[Task brief]: The job is to find each line of the records below that includes the word "using" and copy it.
== Records for this exercise
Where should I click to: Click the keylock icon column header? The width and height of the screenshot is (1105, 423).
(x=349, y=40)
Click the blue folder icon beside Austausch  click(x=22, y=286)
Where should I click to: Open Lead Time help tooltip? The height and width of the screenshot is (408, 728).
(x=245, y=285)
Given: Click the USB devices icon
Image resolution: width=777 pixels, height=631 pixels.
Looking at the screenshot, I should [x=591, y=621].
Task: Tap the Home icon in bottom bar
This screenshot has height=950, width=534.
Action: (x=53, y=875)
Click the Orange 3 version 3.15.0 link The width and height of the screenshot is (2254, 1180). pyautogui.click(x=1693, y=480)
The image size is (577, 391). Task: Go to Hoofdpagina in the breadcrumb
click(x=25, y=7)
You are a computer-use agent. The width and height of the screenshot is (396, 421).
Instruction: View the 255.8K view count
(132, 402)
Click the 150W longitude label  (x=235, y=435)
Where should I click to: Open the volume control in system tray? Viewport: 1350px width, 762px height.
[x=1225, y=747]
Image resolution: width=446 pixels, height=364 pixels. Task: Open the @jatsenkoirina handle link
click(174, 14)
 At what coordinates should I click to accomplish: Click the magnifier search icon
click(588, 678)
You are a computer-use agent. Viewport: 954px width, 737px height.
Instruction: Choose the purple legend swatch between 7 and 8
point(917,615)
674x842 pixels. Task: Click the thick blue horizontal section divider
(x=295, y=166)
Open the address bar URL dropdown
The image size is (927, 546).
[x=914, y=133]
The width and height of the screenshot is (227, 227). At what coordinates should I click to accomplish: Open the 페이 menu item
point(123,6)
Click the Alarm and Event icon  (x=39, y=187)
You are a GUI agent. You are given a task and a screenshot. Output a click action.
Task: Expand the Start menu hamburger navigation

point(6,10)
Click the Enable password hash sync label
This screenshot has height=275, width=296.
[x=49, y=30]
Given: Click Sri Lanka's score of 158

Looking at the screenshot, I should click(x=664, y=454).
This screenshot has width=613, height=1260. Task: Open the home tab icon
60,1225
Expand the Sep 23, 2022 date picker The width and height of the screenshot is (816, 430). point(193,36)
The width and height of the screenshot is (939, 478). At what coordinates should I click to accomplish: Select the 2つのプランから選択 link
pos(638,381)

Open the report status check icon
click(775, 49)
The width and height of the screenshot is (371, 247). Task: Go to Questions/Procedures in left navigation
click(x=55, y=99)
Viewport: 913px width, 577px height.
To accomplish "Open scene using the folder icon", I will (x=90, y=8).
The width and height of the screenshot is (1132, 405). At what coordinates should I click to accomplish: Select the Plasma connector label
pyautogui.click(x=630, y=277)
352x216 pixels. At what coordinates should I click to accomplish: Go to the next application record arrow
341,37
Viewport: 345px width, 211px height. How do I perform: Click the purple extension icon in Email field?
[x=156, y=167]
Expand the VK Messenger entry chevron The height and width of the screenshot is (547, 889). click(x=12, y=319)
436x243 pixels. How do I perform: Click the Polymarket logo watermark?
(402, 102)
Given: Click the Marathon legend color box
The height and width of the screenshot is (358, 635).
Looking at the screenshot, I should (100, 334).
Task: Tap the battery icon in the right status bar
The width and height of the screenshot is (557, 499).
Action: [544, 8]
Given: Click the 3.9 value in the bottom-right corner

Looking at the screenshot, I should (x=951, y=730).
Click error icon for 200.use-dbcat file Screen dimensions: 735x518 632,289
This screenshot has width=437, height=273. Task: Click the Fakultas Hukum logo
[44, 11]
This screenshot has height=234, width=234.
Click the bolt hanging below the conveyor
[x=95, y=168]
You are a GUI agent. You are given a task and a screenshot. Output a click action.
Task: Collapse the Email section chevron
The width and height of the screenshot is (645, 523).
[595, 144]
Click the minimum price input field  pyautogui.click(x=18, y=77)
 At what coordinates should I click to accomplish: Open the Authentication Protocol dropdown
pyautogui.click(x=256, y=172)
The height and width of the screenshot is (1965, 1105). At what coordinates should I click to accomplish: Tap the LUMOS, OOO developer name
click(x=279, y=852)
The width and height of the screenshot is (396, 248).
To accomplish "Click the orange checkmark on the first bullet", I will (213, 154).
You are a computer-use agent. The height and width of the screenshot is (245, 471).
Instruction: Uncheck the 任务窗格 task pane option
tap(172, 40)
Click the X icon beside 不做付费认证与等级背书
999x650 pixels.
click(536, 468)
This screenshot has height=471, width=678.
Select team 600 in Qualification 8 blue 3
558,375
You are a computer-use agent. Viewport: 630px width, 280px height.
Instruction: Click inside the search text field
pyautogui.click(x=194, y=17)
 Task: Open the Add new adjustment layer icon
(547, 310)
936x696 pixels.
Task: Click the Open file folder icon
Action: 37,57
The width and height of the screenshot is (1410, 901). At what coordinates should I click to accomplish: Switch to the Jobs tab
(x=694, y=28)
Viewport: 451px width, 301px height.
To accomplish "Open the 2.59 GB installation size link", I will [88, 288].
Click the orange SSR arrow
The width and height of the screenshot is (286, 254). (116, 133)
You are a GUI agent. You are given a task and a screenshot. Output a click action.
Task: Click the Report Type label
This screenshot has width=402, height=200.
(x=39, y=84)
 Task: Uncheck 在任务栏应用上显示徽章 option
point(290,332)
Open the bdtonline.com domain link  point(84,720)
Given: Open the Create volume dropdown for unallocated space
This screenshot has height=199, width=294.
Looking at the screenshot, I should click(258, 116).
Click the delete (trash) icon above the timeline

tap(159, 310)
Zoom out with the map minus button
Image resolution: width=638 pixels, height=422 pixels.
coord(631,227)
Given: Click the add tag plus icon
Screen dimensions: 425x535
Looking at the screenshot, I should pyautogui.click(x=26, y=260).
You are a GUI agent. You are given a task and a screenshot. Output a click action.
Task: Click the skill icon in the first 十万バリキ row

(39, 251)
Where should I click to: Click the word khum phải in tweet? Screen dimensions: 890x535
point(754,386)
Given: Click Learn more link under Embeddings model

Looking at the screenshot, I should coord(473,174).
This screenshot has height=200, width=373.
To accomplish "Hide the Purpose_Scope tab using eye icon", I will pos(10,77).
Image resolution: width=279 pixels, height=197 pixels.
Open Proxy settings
====
[Expected output]:
To accomplish "Open scene using the folder icon", I will (x=90, y=8).
To accomplish "Hide the Purpose_Scope tab using eye icon", I will pos(10,77).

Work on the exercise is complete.